I moved into college in northern California a few days ago.
I transferred from another university in southern California.
The school I transferred to is high in rankings- the ninth best public university in the U.S. And, well, the university I initially attended was not so great. Academics aside, it wasn’t a college town. Folks frequently dropped out to attend massage school or some other occupation. The campus or city wasn’t permitted to have sorority houses because municipal ordinances would have deemed it a brothel. In other words, I don’t know the college experience.

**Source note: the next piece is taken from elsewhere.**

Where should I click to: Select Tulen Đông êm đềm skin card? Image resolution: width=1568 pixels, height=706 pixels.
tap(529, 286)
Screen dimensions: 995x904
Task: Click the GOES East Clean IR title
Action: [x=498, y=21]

Right now, just several feet away from where I’m staying, a party is going on- people overflowing from the balcony, drunken boys screaming and cheering and drunken girls jabbering on. Right now, my housemate is still playing horribly crafted music about literally getting fucked and the act of fucking after I asked her to turn it down. I am binding the zines that people ordered online to mail it to them. I am getting my shit done before class starts next week.
The first few words my housemates uttered was immediately about sex. They have a lot of it, and they love to talk about it. When they asked me, I froze. It isn’t anyone’s business who or when I have sex or if I have sex at all. That is personal. I don’t broadcast my personal life to people I don’t know and I don’t care who the fuck you are. Second question: are you a lesbian? Stupid questions. And I digress.
The tension of college life is seamed with sex. Who’s that girl in the next apartment? Is she cute? Can I come over? Her face? I did it. How can I be more attractive? Well, there’s a 24-hour gym on campus, lucky us. Damn, I’m hungry, there’s a 24-hour eatery on campus. Damn, I hate studying. Let me cheat or take your notes because I was too hungover to actually attend class.
The big question is this: why the fuck are you here?
To get laid? To get away from your mommy and daddy? To experience “life”?
This is not life. This is not reality. This is a manufactured bubble. This is a comic strip of your life that the real world does not understand. Attending class on time isn’t an achievement. Having everything given to you and then bitching about not having things work isn’t either. This is who the world, as in your world, as in your parents, your teachers, and sometimes your government, caters to. All this effort and money for a perfect, safe bubble you will never learn anything in. But have your fun!
Learning is fucking fun. It is a privilege.
So why am I sitting in my room taking a break by writing how much I hate college culture while other students are next door filling their bellies with beer? Because I fucked up. I dropped out. I’ve been arrested twice. I’ve been lost and depressed. And now that I’ve been blessed again, I don’t know what to be depressed about anymore. It’s all here in my hands. I don’t understand what non-depression feels like. And this is it. I am a solid fucking line. I am here to do my work and learn the shit I have to to “change” the world. And I’d appreciate it if you fuckers would shut the fuck up and do the same.